_Excerpted records:_
= Beginning of Section =

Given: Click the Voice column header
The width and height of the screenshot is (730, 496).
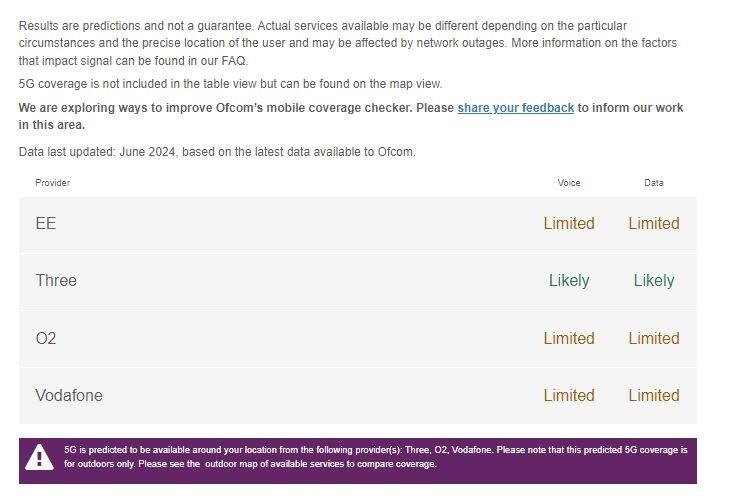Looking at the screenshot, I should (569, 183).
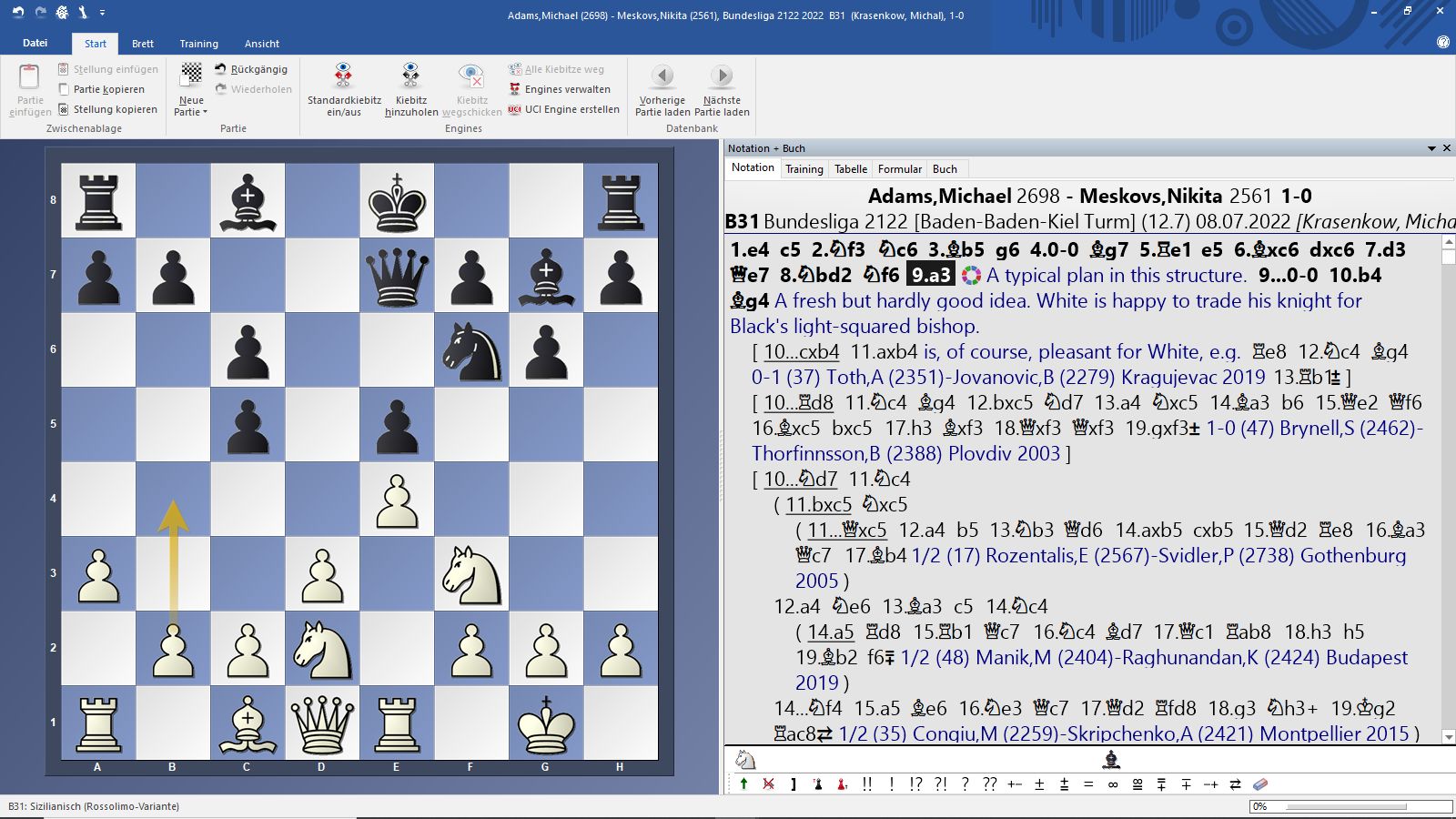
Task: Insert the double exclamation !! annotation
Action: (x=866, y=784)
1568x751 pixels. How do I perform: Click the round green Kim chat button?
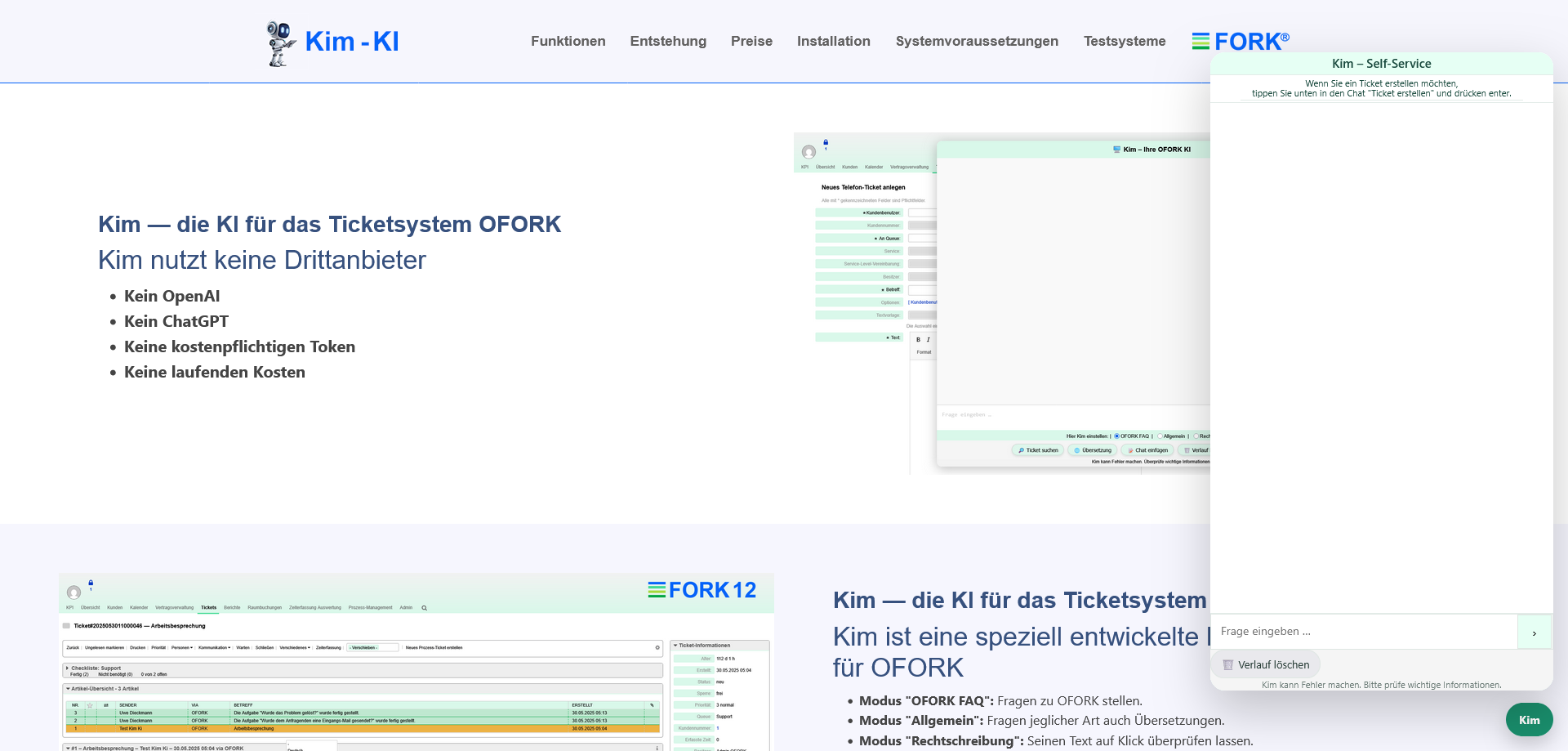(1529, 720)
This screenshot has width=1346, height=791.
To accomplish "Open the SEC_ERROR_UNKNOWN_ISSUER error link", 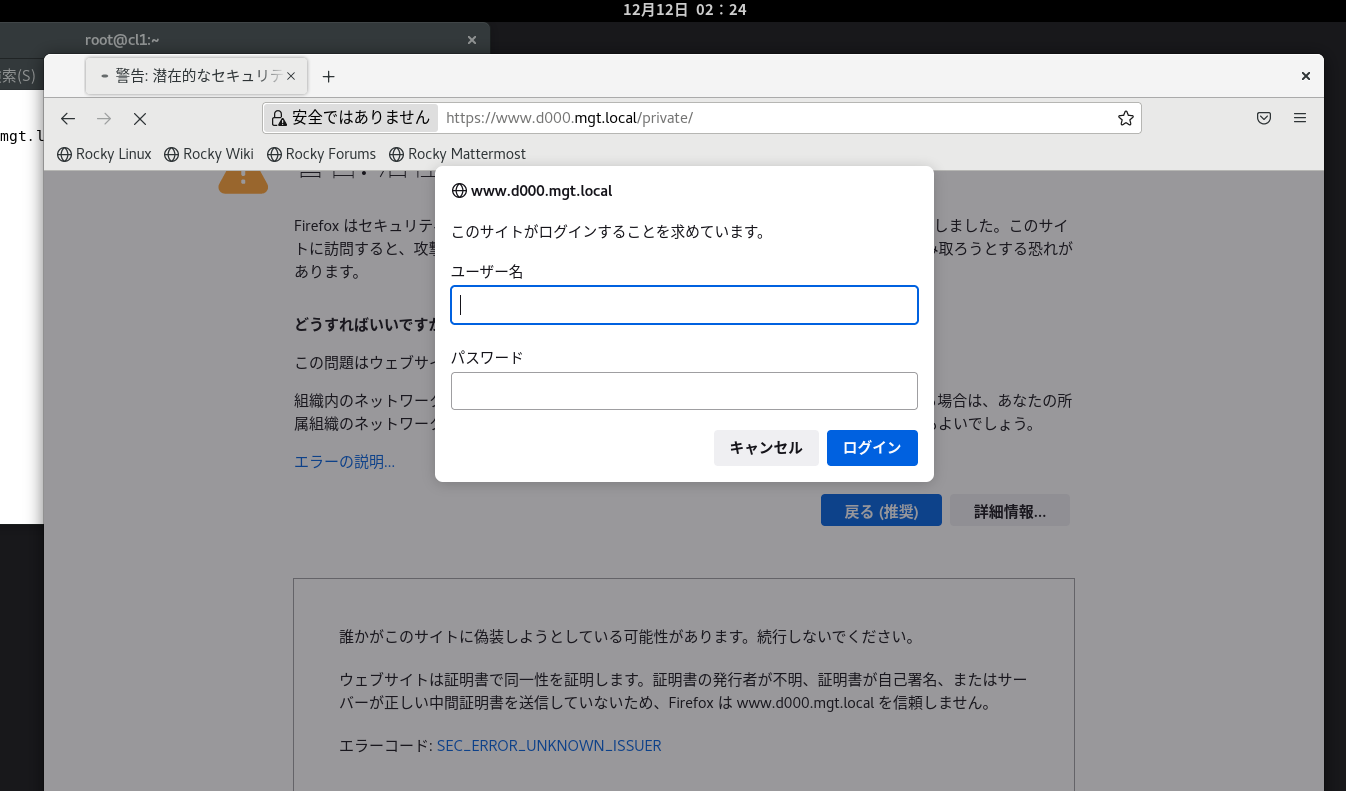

= End of Section =

_Exercise:_ Each line from the line containing "This screenshot has width=1346, height=791." through the last line above must be written out exactly, and every picture must be omitted.

_Reply:_
This screenshot has width=1346, height=791.
To accomplish "Open the SEC_ERROR_UNKNOWN_ISSUER error link", 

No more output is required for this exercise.